### [SELECTED EXCERPT]
§
German film director (1938–2024)

Michael Alexander Verhoeven (13 July 1938 – 22 April 2024) was a German film director, screenwriter, film and television producer, and actor. He was also a qualified Doctor of Medicine.

He was considered a political filmmaker. He also achieved international success with films such as (The White Rose) and The Nasty Girl (1990). He was a filmmaker with a strong stance who dealt intensively with topics such as repression, guilt, and unresolved aspects of German history.

== Biography ==
Michael Verhoeven stemmed from a theatre and film family, the son of the German film director Paul Verhoeven (1901–1975) and actress Doris Kiesow (1902–1973).

Verhoeven met Austrian actress Senta Berger at the Berlinale in 1960, and they played together in front of the camera in the 1963 film Jack and Jenny, where he was supposed to kiss her in one scene. The two fell in love during filming.

Verhoeven and Berger married in 1966 and stayed together until his death in 2024 – in what is considered one of the longest-running scandal-free marriages in show business. Their sons are screenwriter/director/actor Simon Verhoeven (born 1972) and producer/actor Luca Verhoeven (born 1979). Both sons started out as actors and also work in the family business, Sentana Filmproduktion.

Verhoeven died after a short and serious illness in the presence of his family at his home in the Munich suburb of Grünwald, on 22 April 2024. He was 85. He is survived by his wife Senta and the two sons and three grandchildren.
§
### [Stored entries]
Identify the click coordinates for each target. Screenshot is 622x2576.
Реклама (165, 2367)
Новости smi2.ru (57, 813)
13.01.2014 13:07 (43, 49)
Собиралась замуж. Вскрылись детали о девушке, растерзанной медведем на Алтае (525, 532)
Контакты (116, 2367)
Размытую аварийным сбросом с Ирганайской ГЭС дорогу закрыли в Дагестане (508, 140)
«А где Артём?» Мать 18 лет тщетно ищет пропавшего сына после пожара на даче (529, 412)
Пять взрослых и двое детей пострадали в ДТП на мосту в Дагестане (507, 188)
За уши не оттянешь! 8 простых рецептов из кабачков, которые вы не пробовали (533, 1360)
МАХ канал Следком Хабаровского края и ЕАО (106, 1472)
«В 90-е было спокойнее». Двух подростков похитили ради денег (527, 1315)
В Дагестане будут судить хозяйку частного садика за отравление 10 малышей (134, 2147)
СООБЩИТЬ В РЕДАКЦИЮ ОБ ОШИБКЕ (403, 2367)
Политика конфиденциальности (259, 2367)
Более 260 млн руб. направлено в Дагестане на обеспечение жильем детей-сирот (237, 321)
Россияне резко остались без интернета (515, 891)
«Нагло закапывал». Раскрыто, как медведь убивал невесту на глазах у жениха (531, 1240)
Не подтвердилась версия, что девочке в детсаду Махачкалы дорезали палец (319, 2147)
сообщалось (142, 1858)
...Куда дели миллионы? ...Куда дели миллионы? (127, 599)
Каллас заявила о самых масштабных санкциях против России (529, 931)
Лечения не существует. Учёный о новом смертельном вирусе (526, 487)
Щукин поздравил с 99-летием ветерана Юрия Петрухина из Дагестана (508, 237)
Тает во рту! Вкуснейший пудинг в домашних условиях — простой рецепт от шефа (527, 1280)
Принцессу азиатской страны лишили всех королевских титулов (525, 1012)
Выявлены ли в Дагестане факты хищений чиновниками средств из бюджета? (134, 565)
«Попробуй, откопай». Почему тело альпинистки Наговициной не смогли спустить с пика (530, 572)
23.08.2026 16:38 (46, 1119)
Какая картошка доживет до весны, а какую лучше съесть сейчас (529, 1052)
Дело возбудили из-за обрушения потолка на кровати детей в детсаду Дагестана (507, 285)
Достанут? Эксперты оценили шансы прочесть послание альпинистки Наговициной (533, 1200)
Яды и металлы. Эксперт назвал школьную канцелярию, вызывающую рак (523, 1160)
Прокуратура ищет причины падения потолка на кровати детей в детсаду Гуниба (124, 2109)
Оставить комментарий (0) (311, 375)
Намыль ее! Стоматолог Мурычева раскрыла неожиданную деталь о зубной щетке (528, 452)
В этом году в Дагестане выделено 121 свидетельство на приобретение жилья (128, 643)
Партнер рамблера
§
### [WHAT YOU WILL DO]
[A] Answer these questions from the Michael Verhoeven biography:
(i) Where and in what year did Verhoeven meet Senta Berger?
(ii) What is the name of the family business his sons work in?
(iii) In which Munich suburb was his home?
[B] Please resume the Michael Verhoeven biography after its final sentence.

### [SET OF ANSWERS]
[A]
(i) At the Berlinale, in 1960.
(ii) Sentana Filmproduktion.
(iii) Grünwald.

[B]
== Career ==
Michael Verhoeven began his career as an artist as a nine-year-old in plays (including a stage adaptation of Pünktchen und Anton based on the novel by Erich Kästner, a friend of the family) and subsequently appeared in films in the 1950s (such as Kästner's The Flying Classroom, The Juvenile Judge and The Crammer with Heinz Rühmann). He directed his first play at the Tübingen Zimmertheater in 1962.

As a young adult, however, Verhoeven decided to study medicine against the wishes of his parents, who encouraged him to continue his acting career. He obtained his doctorate in 1969 with a thesis on psychiatric masking of brain tumors with special consideration of misleading findings and worked as a doctor for several years – including in the USA, where he had followed his wife Senta Berger, who was acting in Hollywood films in the 1960s alongside stars such as Charlton Heston, Dean Martin, Frank Sinatra, Richard Widmark, John Wayne, Kirk Douglas, and Yul Brynner.

Back in Munich in 1965, he founded Sentana Filmproduktion together with his wife and began directing films – starting with The Dance of Death based on August Strindberg's play of the same name. He followed up with two frolicky '60s lifestyle comedies Up the Establishment with Mario Adorf and Gila von Weiterhausen in the leading roles (1968), and Student of the Bedroom (1969), both produced by Rob Houwer.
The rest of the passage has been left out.